A car mechanic would have a hard time building a car if he or she didn’t know anything about the car’s parts. The same holds true for scientists who want to design or program proteins and microbes. They must first understand the structure, complexity, and interactions of the system they are interested in. For Philip Romero and Ophelia Venturelli — two new assistant professors joining the Department of Biochemistry on July 11 — this idea is what drives their research.
Romero comes to UW–Madison from an assistant professorship at the University of California, Los Angeles, and Venturelli joins from a postdoc at UC Berkeley. Venturelli is interested in the functions of microbial communities and how mathematical models can be used to predict those functions.
Microbes don’t appear in isolation, Venturelli explains, but instead in extremely diverse communities. They interact in a variety of positive and negative processes, competing over limited resources, waging antibiotic warfare by producing toxic chemicals, producing substances other organisms can consume, or even detoxifying the environment. Some of the processes can be helpful to humans, and understanding their underlying mechanisms can help scientists engineer or recreate them to harness their benefits.

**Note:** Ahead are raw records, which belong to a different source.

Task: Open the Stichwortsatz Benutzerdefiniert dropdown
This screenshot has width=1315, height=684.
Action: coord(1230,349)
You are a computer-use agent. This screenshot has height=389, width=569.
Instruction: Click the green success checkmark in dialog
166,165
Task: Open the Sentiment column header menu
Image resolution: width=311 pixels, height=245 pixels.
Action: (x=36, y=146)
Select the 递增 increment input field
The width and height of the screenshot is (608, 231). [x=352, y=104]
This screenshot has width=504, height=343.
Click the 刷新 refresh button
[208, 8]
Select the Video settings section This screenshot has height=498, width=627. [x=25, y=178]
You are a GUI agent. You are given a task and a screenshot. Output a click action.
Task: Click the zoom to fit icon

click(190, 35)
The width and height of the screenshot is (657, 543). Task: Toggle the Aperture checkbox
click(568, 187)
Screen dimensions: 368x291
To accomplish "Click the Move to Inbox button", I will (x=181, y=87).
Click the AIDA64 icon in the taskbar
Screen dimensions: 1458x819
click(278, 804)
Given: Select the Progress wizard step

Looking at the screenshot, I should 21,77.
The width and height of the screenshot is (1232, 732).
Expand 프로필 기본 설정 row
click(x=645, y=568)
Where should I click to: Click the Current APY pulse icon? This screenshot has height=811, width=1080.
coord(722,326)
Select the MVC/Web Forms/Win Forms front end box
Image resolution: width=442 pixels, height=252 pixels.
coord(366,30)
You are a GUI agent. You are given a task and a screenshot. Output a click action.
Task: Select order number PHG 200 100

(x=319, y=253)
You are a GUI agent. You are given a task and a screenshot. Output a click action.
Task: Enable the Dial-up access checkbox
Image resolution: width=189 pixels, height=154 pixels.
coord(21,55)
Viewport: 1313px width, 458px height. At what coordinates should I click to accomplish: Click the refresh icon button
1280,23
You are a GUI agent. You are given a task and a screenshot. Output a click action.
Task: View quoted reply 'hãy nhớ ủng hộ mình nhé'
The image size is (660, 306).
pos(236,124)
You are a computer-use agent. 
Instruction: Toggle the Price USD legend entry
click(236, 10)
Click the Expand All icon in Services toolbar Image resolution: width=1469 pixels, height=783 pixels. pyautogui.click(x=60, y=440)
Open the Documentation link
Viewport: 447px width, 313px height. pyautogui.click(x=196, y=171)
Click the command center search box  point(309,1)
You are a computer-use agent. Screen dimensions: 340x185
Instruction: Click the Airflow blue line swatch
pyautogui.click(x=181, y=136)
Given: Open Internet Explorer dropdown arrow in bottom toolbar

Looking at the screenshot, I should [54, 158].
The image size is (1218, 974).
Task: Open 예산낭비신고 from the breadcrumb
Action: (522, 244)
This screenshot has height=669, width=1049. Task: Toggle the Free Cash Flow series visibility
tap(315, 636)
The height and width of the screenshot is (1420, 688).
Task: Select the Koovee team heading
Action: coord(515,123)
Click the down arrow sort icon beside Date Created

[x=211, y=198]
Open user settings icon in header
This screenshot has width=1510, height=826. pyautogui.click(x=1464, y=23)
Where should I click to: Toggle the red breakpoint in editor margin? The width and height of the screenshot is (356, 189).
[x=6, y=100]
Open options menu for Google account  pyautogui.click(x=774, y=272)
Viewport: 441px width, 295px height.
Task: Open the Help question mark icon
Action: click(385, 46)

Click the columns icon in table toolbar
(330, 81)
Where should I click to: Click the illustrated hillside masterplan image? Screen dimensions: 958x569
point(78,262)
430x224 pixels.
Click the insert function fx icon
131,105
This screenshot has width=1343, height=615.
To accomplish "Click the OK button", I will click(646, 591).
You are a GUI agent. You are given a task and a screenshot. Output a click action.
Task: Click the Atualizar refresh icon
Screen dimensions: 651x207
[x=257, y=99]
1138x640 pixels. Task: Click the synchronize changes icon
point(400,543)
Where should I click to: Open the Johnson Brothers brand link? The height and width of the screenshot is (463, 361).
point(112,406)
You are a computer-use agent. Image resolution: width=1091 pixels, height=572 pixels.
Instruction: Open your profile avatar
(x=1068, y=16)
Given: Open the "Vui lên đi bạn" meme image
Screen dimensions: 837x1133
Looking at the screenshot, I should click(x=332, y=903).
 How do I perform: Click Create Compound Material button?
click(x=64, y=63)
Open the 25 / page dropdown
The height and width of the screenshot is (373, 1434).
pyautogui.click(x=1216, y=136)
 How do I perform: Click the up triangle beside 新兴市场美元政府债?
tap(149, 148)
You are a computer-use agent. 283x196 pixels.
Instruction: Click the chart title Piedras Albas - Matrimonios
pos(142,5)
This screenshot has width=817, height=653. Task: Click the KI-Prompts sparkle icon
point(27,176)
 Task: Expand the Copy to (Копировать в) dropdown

“For example, microbes on and inside the human body, which make up the microbiome, have huge implications for human health,” says Venturelli, who earned her Ph.D. at the California Institute of Technology and bachelor’s degree from Stanford. “I’m interested in understanding how those microbial communities function and then how we can design communities to enhance beneficial functions. I am also interested in other broader applications such as the plant microbiome in agriculture and bioenergy.”
While Venturelli is interested in understanding microbes, Romero’s work is similar but focuses on proteins instead. Proteins interest him, he says, because they control almost all processes that take place in cells, such as metabolism, cell-to-cell communication, and DNA replication.
Romero uses new technologies to understand how these proteins function. While in years past it took a lot of time to perform this tedious work, using new experimental methods and technology like machine learning, Romero and his team are able to perform millions of biological experiments. This allows them to extract meaningful information to understand how proteins work.
He worked on applications of this concept in graduate school. For example, he worked on engineering proteins that can act as molecular contrast agents to image neurotransmitters in the brain that could be used to diagnose diseases. He was also involved with projects that would help convert biomass to fuel and developing cancer therapeutics.
“A very long term goal for me is the ability to rationally design proteins to do whatever we can imagine,” Romero says. “This capability would have a tremendous impact across all areas of biology, medicine, and biotechnology. You could pick a disease and then use a computer to rapidly design a therapeutic protein to treat it. You could design custom biocatalysts to interconvert different types of chemicals for industry. The possibilities are really endless once we learn how to design proteins.”
Romero attended Tulane University for his undergraduate studies before working with Frances Arnold at the California Institute of Technology for his Ph.D. At UW–Madison he will also be affiliated with the Department of Chemical and Biological Engineering. Both Romero and Venturelli say they are very excited to join UW–Madison because of the potential for great collaboration in the department and across campus.
“I'm really excited about the strengths of UW-Madison in my research areas, which are biochemistry and also chemical engineering,” Romero says. “And it's also a very interdisciplinary environment so there's lots of collaboration across different departments. I'm excited about interacting with people in computer science, chemistry, and electrical engineering. I think it’s that kind of research environment that really attracted me to UW–Madison.”
Venturelli adds she is looking forward to working with students that have interdisciplinary interests in combining engineering principles, microbiology, biochemistry, and mathematical modeling. As an assistant professor in Biochemistry, she will be affiliated with the Department of Bacteriology and the Department of Chemical and Biological Engineering as well.
“I find it to be a very supportive environment for young faculty, the students seem highly motivated, and Madison is a great place to live,” she says. “My research is diverse and I’m excited to interact with faculty and students across many departments at UW.”